**SELECTED EXTRACT**
· · · · ·

Where do they stand on recreational marijuana?

In recent years, the legalization of marijuana in America has been moving at a whirlwind pace. As of 2016, medical marijuana became legal in 29 states and Washington D.C., while recreational use is now legal in nine states and Washington D.C. In 2014, Guam became the first U.S. territory to legalize medical marijuana. Despite the enactment of rules and regulations, however, the medical marijuana program remains at a standstill due to the lack of an independent testing lab.

 

 Just the same, advocates for recreational marijuana  — including Gov. Eddie Calvo — say it is high time Guam consider growing the pot industry by putting it in the same category as tobacco and alcohol.

 

As the political pot begins to boil, we asked the gubernatorial candidates where they stand on recreational marijuana.

 

   Following are their responses

 

 

Ray Tenorio (R)

Running mate: Tony Ada

   

 

Thirty states and the District of Columbia have legalized marijuana in one form or another. Eight states and the District of Columbia legalized marijuana for recreational use. National policy may be on a trajectory to legalize marijuana after U.S. Sen. Charles Schumer introduced legislation in April 2018 to decriminalize marijuana. 

 

Like medical marijuana, this is an issue the people of Guam may want to vote on directly. As a former law enforcement officer, I have reservations about drugs in general. While there may be potential upsides to legalizing recreational marijuana, debatably in the areas of tourism and new government revenues, it must be measured carefully against public safety and potential social issues that may arise.

 

 

Lou Leon Guerrero (D)

· · · · ·

**DATA**
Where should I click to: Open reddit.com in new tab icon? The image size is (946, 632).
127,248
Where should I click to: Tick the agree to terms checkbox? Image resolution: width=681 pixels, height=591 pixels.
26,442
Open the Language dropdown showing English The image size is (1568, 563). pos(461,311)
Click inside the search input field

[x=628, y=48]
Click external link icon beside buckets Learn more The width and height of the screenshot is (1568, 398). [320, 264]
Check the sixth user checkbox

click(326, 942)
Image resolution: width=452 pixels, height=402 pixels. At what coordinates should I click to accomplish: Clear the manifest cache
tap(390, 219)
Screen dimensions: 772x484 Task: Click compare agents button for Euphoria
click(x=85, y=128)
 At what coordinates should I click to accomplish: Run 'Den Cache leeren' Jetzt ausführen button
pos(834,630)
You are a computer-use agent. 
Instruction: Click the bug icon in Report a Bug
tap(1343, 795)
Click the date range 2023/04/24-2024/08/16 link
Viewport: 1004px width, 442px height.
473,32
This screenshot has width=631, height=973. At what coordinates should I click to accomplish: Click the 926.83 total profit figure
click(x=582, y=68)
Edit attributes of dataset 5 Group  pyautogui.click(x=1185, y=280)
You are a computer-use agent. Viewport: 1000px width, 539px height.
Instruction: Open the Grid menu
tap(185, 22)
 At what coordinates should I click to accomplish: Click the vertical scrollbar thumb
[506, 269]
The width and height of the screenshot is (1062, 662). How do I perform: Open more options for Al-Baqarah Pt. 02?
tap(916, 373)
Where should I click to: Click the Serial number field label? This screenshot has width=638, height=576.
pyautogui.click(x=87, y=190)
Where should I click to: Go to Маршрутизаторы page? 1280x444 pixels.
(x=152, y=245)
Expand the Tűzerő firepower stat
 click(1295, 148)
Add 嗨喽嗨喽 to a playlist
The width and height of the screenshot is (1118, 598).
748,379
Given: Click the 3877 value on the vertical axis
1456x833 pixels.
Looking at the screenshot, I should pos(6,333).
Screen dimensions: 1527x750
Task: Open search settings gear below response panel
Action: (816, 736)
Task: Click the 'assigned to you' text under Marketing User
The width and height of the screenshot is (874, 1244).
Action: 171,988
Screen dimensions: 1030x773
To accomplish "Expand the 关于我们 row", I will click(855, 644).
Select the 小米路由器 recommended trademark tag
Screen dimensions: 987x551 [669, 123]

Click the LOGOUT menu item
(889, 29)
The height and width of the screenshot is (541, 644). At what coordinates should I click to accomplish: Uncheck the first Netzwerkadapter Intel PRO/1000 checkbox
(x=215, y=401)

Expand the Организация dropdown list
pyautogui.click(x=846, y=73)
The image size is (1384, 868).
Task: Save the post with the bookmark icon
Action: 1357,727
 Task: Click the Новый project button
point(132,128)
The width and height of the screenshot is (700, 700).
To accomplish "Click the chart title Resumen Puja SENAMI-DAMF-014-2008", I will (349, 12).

· · · · ·

**TASK TO CARRY OUT**
In the article on Guam's gubernatorial candidates and recreational marijuana, why does Guam's medical marijuana program remain at a standstill? The records aren't needed for this work.

**ANSWER SECTION**
It remains at a standstill because Guam lacks an independent testing lab.